PR Prose: Once More, With Feeling

Posted on January 24, 2011. Filed under: Public Relations, Public Relations Commentary, Public relations practices | Tags: , , , , , , , , |

“The writer is always tricking the reader into listening to their dream.” Joan Didion
How good are you at getting readers to listen in on your business dreams?

Good writing is good PR and good marketing, whether it’s a 140-character Tweet, a  Facebook post, a press release, website copy, a blog, a brochure, a presentation…

Annoyance Avoidance

Advertising Age writer Bob Knorpp recently riffed about the often lamentable state of “PR prose,” as he termed it:

“I promote myself every bit as much as the worst spammy PR offender on Twitter…,” Knorpp wrote in his blog, The BeanCast. “Yet time and again, I’m specifically called out by people saying ‘You do it right.’ How so, he asked – and people said, “You aren’t as annoying.”

His secret: he looks for the interesting angle.

Shock alert!

He writes to be read, in other words.

Give ‘Em A Reason To Read

Not such an earth-shaking revelation. Really, it’s J-School 101 stuff, and yet — here it is, 2011, well into the information age, and what have we?  Knorpp, a respected writer, certainly one on the receiving end of untold number of fuzzily focused PR pitches and abysmally written press releases, needs to remind PR people that their first duty to their reader is to be interesting.

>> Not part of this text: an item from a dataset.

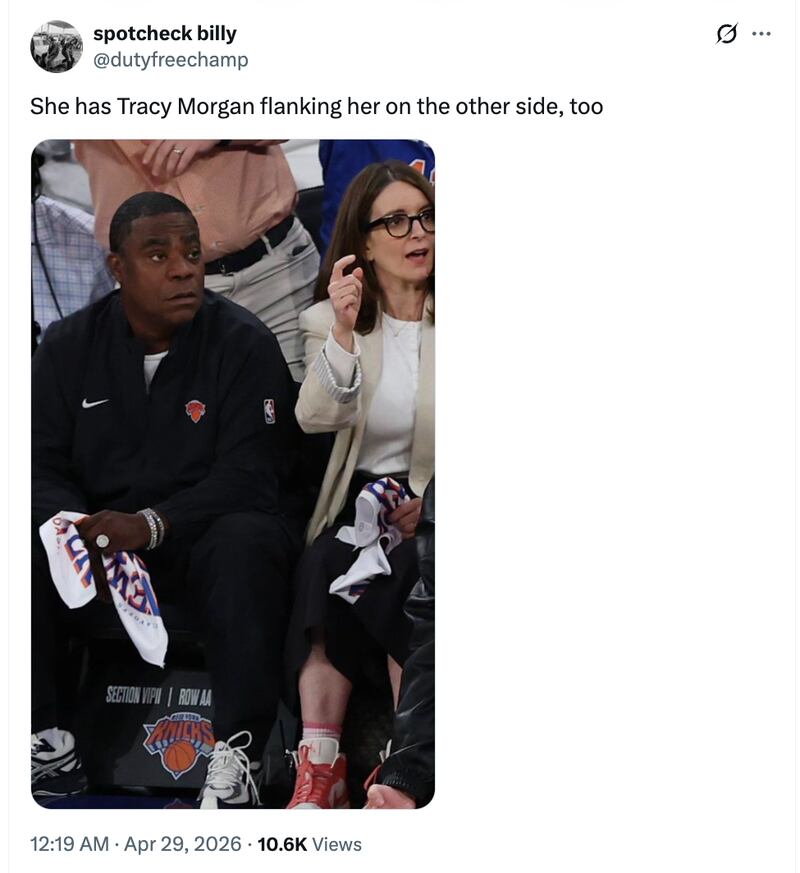
Task: Click the SECTION VIPII ROW AA label
Action: tap(159, 696)
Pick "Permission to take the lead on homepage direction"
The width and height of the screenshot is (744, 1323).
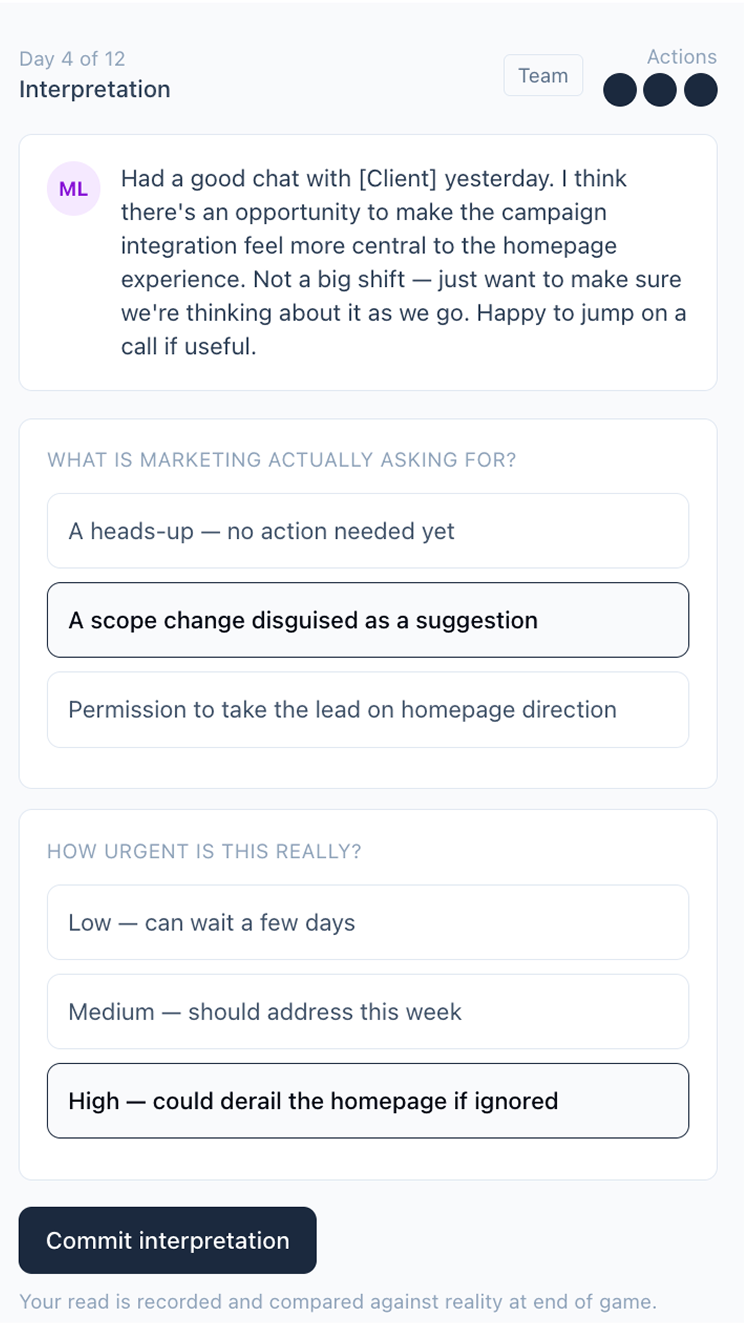click(x=368, y=710)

So, we’re not talking about fancy writing. We’re talking about writing that people actually want to read, writing that they can understand and absorb. Writing that will motivate them to do something that corresponds to your underlying reason for communicating with them in the first place. To visit your store or website, for example. Buy your book or call you to discuss a new project. Hire your firm to handle their business.

Write with care, write with the needs of the audience in mind. When in doubt, rewrite. Consult the AP Stylebook. Good writing – part of that all-important “content” equation — is always a good business investment.